The signature on each soul may be a product of heredity and environment, but that only means that heredity and environment are among the instruments whereby God creates a soul. I am considering not how, but why, He makes each soul unique. If He had no use for all these differences, I do not see why He should have created more souls than one. Be sure that the ins and outs of your individuality are no mystery to Him; and one day they will no longer be a mystery to you. The mould in which a key is made would be a strange thing, if you had never seen a key: and the key itself a strange thing if you had never seen a lock. Your soul has a curious shape because it is a hollow made to fit a particular swelling in the infinite contours of the Divine substance, or a key to unlock one of the doors in the house with many mansions.

For it is not humanity in the abstract that is to be saved, but you—you, the individual reader, John Stubbs or Janet Smith. Blessed and fortunate creature, your eyes shall behold Him and not another’s. All that you are, sins apart, is destined, if you will let God have His good way, to utter satisfaction. The Brocken spectre ‘looked to every man like his first love’, because she was a cheat. But God will look to every soul like its first love because He is its first love. Your place in heaven will seem to be made for you and you alone, because you were made for it—made for it stitch by stitch as a glove is made for a hand. (C.S. Lewis, The Problem of Pain.)

I suspect that the intimately personal nature of God’s love for us is one of the things that moves some people from agnosticism to atheism.

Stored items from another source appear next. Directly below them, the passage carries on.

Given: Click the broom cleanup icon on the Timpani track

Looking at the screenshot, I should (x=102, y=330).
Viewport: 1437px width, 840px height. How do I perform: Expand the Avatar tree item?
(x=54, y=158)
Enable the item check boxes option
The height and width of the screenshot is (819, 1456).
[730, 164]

And I think I just may address that distinction in my next post.

Christians may cease reading here.

A personal and sincere note to any unbelievers reading this column. I’m not writing this to offend you, or to push any of the buttons that may be holdovers from your days in restrictive or destructive religious settings.

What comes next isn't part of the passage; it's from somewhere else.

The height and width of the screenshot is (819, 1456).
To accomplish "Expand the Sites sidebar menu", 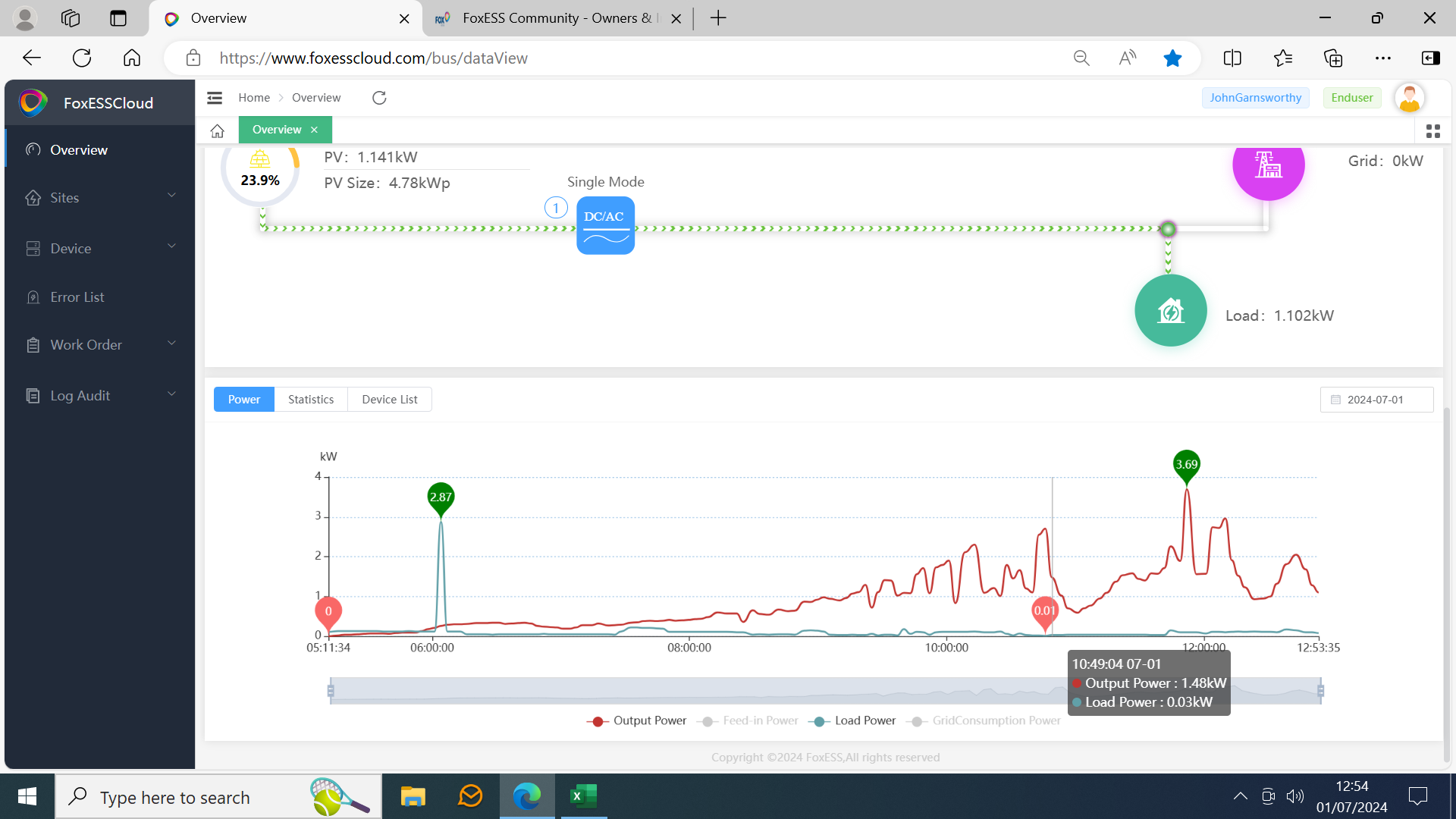I will (x=99, y=198).
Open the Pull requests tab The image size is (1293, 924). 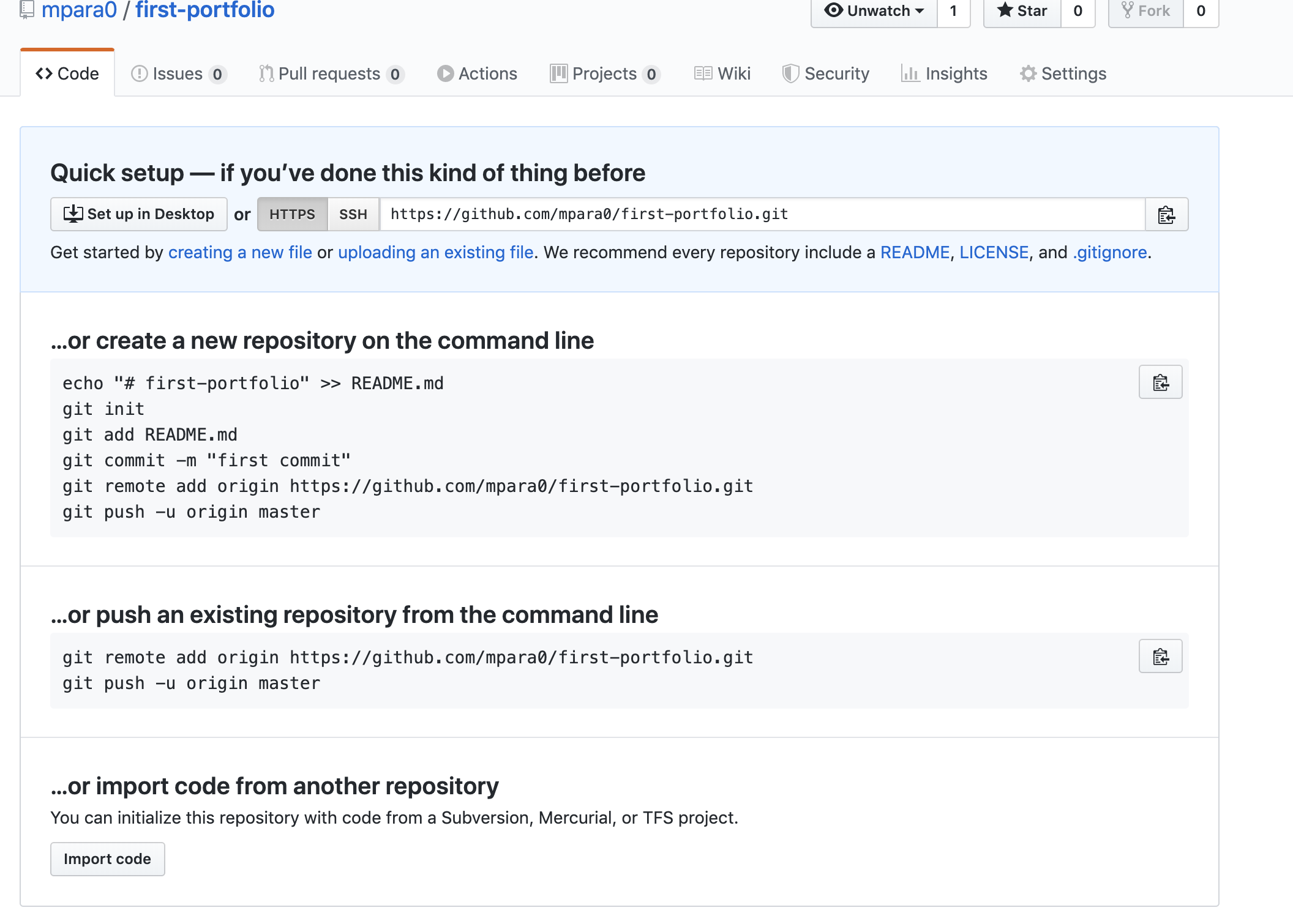point(331,73)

If you’ve never believed, I encourage you to tune out the voices (on both sides of the issue). Go directly to the primary account(s) of Jesus’ life and read them. (There are four “Gospel” accounts of his ministry, but I encourage you to first read the Gospel according to Saint John.) Any of your Christian friends would be eager to offer you a copy of the Bible for no cost, but it’s also available for free download at various sites. For example, here you can download an entire Bible in English Standard Version (ESV) for free.

If you once believed, but have laid your faith aside, I don’t want to offer guilt. Instead, listen to this promise of grace. Just as the father of the Prodigal Son was always awaiting the return of his child, the same joyous welcome home awaits you. If ever you desire to return home, know with certainty that he’ll welcome you again, not as a servant or second class citizen, but as his son or daughter. And you’ll hear the words from that parable proclaimed over you: “It is fitting to celebrate and be glad, for this your brother [or sister] was dead, and is alive; they were lost, and are found.” (Luke 15:32).